Introduction

When I enrolled in my master’s program in Cyber Security, I knew digital forensics would be an exciting module. But I never imagined that I’d get the chance to play detective in a simulated criminal case. My task? To analyze digital evidence and determine whether a suspect was guilty of assault. Spoiler alert: Hard drives don’t lie.

The Case: Rex v Djanko

The case centered around an assault that took place near the Degree Apprenticeship Centre at the University of Warwick. The victim, Stuart Tchaikomsiva, accused the suspect, Paul Djanko, of attacking him. Djanko, however, had other ideas: he claimed he had never met the victim, never spoken to him, and was in Leicester at the time of the crime.

A bold claim, considering that his digital footprints were practically screaming otherwise.

The Investigation: Pixels Don’t Forget

Armed with a suspect’s hard drive and dash-cam footage, I embarked on my forensic journey. My goal was simple: find the truth hidden within the bytes and bits of Djanko’s digital life.

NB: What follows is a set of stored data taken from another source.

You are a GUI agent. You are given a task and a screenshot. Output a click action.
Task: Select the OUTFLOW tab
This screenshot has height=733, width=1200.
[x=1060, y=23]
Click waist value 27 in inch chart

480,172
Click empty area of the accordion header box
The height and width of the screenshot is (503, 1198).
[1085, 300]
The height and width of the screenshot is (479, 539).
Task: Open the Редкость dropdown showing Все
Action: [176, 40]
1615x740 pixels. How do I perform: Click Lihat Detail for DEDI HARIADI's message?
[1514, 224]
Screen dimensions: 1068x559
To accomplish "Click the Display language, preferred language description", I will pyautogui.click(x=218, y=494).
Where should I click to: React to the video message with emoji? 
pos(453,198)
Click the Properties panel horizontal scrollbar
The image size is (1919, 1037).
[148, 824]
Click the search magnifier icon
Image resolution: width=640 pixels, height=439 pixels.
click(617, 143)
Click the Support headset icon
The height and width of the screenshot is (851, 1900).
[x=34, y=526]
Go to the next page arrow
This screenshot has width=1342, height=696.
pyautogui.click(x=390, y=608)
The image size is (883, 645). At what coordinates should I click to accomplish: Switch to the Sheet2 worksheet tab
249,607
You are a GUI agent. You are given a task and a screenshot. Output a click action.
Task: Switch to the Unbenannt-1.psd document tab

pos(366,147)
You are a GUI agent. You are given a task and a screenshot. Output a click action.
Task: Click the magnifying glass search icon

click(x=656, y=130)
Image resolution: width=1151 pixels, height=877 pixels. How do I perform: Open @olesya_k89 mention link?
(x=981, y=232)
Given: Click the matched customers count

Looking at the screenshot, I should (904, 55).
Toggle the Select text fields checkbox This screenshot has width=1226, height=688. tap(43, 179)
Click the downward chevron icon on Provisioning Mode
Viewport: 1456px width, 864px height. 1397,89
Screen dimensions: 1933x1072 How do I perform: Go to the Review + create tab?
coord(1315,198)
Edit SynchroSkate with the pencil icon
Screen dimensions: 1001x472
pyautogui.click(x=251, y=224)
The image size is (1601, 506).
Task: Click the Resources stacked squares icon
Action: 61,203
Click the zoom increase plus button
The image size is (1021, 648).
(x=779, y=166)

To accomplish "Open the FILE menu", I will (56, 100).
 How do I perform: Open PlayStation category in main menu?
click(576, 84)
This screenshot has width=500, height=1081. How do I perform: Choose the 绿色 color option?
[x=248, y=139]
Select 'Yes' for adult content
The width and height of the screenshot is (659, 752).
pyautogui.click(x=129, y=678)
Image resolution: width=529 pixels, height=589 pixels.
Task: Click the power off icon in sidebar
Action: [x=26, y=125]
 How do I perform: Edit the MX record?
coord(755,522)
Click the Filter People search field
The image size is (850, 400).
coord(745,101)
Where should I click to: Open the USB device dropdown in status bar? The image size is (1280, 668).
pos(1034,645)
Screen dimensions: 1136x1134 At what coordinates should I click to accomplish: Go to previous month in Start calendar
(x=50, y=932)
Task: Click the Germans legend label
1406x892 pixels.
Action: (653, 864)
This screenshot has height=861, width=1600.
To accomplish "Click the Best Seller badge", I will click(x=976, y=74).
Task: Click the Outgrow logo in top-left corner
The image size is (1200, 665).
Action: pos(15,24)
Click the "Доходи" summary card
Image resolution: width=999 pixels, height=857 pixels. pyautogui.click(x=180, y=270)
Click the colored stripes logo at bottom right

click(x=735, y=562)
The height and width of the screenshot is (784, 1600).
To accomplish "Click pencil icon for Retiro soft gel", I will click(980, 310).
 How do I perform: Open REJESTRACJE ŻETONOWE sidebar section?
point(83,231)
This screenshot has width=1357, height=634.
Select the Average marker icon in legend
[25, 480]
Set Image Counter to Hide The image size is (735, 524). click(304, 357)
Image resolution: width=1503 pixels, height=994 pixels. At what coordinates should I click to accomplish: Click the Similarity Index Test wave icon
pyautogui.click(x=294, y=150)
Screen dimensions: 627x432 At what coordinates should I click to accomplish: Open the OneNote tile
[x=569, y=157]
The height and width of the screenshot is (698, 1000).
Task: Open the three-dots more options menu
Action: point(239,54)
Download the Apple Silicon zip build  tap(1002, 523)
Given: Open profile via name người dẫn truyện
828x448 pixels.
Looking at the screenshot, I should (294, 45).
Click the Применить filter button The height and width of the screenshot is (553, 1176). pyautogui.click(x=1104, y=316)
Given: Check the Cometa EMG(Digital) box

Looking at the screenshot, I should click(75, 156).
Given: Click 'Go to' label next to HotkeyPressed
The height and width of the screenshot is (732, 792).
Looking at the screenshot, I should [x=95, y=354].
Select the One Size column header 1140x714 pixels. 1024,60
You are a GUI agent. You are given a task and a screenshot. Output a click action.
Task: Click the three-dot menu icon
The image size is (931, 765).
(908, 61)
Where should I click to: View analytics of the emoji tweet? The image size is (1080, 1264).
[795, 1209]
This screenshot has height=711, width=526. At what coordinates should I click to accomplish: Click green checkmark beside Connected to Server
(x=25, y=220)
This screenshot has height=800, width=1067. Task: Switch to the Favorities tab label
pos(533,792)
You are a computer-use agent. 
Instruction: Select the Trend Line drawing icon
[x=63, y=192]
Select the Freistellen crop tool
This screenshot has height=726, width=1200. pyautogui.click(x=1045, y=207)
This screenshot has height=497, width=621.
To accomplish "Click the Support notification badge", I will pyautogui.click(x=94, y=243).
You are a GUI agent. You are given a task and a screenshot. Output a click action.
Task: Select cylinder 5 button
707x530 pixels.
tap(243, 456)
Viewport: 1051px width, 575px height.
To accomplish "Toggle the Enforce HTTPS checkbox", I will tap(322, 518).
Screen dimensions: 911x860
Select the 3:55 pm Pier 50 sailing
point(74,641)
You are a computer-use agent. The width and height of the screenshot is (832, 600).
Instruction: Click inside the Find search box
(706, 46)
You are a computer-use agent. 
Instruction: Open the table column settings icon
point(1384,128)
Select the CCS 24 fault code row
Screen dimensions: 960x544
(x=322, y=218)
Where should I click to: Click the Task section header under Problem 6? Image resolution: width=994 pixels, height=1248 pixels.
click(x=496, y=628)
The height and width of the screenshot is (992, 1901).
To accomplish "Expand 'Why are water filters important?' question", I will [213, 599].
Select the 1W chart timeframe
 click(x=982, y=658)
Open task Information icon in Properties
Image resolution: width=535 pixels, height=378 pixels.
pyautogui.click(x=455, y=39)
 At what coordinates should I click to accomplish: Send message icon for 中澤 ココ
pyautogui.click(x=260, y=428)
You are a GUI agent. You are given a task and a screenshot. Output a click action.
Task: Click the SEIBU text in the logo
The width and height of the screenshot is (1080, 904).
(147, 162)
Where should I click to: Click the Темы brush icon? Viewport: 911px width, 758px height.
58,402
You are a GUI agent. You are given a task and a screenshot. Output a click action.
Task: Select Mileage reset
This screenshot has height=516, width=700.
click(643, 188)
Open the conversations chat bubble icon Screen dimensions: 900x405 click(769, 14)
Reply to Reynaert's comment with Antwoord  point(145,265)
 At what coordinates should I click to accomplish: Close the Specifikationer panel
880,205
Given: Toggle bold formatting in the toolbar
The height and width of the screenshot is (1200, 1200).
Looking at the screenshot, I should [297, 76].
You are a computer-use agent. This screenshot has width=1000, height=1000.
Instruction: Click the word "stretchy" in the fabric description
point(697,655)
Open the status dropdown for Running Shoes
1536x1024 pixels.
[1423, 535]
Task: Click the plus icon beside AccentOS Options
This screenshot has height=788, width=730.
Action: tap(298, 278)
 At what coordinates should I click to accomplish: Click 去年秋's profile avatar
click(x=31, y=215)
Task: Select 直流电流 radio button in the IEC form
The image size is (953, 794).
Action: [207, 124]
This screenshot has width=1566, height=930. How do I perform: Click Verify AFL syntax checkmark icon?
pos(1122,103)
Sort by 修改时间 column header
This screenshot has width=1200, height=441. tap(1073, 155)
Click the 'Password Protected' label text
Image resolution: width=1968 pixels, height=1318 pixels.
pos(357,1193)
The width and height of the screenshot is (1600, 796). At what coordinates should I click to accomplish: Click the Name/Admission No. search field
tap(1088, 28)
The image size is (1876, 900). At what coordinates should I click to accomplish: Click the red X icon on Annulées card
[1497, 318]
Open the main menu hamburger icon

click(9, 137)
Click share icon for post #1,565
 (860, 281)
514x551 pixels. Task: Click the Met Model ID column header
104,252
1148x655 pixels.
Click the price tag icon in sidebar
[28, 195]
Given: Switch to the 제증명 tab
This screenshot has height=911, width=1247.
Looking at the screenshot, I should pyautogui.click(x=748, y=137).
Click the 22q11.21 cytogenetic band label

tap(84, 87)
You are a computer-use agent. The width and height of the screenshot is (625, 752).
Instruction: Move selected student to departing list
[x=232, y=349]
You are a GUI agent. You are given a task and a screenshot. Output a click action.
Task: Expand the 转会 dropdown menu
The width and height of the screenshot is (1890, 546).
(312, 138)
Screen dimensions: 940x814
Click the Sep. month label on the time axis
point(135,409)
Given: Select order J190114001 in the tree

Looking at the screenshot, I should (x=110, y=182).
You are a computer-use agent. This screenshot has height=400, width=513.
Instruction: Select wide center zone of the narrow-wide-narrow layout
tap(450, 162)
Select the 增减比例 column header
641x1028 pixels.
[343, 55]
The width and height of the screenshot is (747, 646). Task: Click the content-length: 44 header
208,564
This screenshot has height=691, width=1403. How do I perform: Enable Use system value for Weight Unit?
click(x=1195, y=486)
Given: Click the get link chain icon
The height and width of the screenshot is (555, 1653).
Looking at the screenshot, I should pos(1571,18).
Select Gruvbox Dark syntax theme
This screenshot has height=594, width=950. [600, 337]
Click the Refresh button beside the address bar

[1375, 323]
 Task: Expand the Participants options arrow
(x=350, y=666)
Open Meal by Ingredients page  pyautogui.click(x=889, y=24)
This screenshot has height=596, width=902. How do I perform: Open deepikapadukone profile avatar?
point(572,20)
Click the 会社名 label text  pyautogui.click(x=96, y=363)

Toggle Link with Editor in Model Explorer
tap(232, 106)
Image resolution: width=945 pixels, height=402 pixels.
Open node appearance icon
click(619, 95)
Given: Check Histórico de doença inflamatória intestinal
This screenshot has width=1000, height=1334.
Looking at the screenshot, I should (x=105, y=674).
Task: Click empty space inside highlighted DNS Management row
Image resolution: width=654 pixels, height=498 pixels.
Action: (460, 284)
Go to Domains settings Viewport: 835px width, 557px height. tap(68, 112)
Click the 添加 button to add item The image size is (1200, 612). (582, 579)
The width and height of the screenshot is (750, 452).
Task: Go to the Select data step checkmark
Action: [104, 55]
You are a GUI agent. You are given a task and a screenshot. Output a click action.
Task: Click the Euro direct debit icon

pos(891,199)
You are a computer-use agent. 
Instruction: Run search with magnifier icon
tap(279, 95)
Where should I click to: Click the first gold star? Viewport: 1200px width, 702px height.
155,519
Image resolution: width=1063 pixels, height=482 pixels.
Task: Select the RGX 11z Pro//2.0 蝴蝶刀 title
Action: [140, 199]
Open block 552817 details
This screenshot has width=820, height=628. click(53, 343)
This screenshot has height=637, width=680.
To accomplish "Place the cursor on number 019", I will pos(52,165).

Step 1: Verifying the Evidence

Before diving in, I had to ensure that the evidence had been handled correctly. Using FTK Imager, I verified the forensic images of the suspect’s hard drive and dash-cam. Hash values confirmed the data’s integrity—no tampering, no funny business.

FTK Imager Hash Verification

Step 2: The Emails That Tell a Different Story

Next, I sifted through Djanko’s emails using Autopsy. And there it was—an email exchange between the suspect and the victim. Not only had they communicated, but the discussion revolved around drug drops.

Email Exchange Between Suspect and Victim

This not only proved that the two knew each other but also introduced a new dimension to the case: drug-related activities.

Step 3: Geo-Location Tells the Tale

The dash-cam data was next. Using ExifTool and GPXSee, I extracted geolocation data from the footage. Djanko’s claim of being in Leicester all day? Debunked. His vehicle was parked near the crime scene just hours before the assault took place.

GPXSee visualization of suspect's movements

Step 4: The Smoking Gun (or Car?)

While analyzing the dash-cam video, I found discrepancies in the metadata. The footage indicated that the car had stopped, but the GPS data showed slight movement. A deeper dive revealed that the car had been idling near the Degree Apprenticeship Centre for an extended period.

ExifTool output showing speed discrepancies

The Verdict: Digital Truths vs. Human Lies

The digital evidence stacked up against Djanko:

  • Email communication proved he knew the victim.
  • Dash-cam data placed him at the crime scene.
  • His statements were inconsistent with the forensic findings.

Though my findings couldn’t prove that he committed the assault, they painted a clear picture: Djanko was lying. And in digital forensics, lies unravel pretty quickly.

Tools and Technologies Used

This case exposed me to a wide range of digital forensics tools and technologies, each playing a crucial role in uncovering the truth:

  • FTK Imager – Used for verifying forensic image integrity and extracting key artifacts.
  • Autopsy – An open-source forensic tool that allowed me to analyze emails, files, and activity logs efficiently.
  • ExifTool – A powerful metadata extraction tool that helped me uncover timestamps and GPS data from digital images and video files.
  • GPXSee – Used for visualizing geolocation data and mapping out the suspect’s movements.
  • Registry Explorer – Provided insights into system artifacts like login timestamps and software usage.

Each of these tools gave me hands-on experience with the core methodologies of digital forensics, reinforcing the importance of precision, integrity verification, and data correlation in investigations.

Although this is my only blog on digital forensics, the skills I gained in analyzing digital evidence, handling forensic images, and interpreting metadata will remain invaluable as I progress in my cybersecurity career.